Emerging stocks and many currencies fell yesterday after a sell-off in South African assets over the mid-term budget compounded the prospect of higher borrowing costs and ahead of a key European Central Bank meeting.
South Africa’s local and external government bonds as well as the rand took another tumble after Finance Minister Malusi Gigaba painted a bleak outlook for the continent’s most industrialised economy in Wednesday’s mid-term budget speech.
The rand traded around 1% weaker against the dollar following a 2% fall in the previous session with the currency on track for the biggest weekly fall since the surprise sacking of then-finance minister Pravin Gordhan in March.
“Yesterday’s poor budget data outlook, leading to almost 60% debt-to-GDP by 2020 is just a reality check for the years-long policy that has placed South Africa on a worse fiscal footing without any change for a population facing the worst income inequality/youth unemployment mix in the world,” Simon Quijano-Evans, emerging markets strategist at Legal & General Investment Management, wrote in a note to clients.
Assets in some large emerging markets such as South Africa and Turkey – both seen as vulnerable to US interest rate rises due to current account deficits – had already come under pressure from the prospect of higher borrowing costs as 10-year Treasury yields rose to a seven month high earlier in the week.
Turkey’s lira weakened 0.2% in its fifth straight session of losses as investors awaited a rate setting meeting by the central bank.
Policymakers are expected to keep key rates on hold.

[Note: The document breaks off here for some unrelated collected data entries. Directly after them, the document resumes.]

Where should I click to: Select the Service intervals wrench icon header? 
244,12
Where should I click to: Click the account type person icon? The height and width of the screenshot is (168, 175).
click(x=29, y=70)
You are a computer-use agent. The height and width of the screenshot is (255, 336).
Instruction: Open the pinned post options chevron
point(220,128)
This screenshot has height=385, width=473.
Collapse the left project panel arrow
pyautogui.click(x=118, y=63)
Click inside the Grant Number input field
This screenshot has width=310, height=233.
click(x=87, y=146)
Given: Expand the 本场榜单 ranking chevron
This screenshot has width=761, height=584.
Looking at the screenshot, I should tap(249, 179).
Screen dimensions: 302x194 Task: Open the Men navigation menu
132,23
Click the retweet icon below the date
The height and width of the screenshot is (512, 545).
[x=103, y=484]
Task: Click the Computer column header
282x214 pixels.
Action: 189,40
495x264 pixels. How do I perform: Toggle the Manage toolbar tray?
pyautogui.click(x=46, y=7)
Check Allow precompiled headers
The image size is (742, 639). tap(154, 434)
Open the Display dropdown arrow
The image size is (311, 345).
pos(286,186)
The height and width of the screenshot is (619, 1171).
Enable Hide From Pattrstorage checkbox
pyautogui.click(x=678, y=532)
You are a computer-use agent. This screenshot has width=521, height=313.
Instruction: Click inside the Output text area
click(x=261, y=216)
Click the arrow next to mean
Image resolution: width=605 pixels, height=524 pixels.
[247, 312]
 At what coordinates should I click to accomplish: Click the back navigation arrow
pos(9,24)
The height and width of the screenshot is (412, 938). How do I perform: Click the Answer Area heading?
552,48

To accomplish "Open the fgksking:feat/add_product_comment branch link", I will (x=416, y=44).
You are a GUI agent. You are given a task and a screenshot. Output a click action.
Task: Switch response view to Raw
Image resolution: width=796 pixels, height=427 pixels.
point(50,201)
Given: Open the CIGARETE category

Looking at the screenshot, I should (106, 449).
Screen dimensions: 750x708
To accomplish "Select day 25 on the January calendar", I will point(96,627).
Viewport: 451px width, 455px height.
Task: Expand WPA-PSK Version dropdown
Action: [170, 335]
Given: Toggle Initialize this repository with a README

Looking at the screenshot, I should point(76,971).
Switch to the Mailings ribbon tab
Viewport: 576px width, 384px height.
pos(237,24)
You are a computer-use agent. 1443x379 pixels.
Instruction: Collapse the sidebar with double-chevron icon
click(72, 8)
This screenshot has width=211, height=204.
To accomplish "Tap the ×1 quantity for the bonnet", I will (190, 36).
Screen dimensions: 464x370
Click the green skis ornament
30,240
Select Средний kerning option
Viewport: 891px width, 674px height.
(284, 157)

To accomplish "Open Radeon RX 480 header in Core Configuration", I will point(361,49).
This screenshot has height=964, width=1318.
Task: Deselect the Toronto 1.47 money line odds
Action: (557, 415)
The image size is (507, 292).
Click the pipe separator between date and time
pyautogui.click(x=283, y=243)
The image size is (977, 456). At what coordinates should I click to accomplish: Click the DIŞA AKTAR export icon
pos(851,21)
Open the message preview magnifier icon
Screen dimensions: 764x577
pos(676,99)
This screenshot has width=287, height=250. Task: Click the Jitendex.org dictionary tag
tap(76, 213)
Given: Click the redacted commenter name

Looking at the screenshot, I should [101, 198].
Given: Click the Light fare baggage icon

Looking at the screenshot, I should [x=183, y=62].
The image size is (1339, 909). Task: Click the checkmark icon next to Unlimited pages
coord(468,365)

However, the South Korean won rose to an eight-week high on bets that the central bank will raise interest rates soon after robust third-quarter economic growth, showing the economy grew at its fastest pace in seven years as geopolitical strains did not dent
trade.
Central and Eastern European currencies lost ground against a stronger euro ahead of the ECB meeting where it is all but certain to cut back on its bond-buying stimulus programme, its biggest step yet in unwinding years of loose monetary policy.
Late on Wednesday Brazil’s central bank cut the benchmark rate by 75 bps, slowing the pace of monetary easing but signalling it remained likely to cut interest rates to a record low next month.
Emerging stock markets lost ground, with the MSCI benchmark falling 0.3% to the lowest in two weeks following an overnight pull back in Wall Street.
Stocks in Russia and Turkey fell, while South Korea’s main index closed nearly half a per cent lower with investors taking profits after it hit successive record highs for four straight sessions.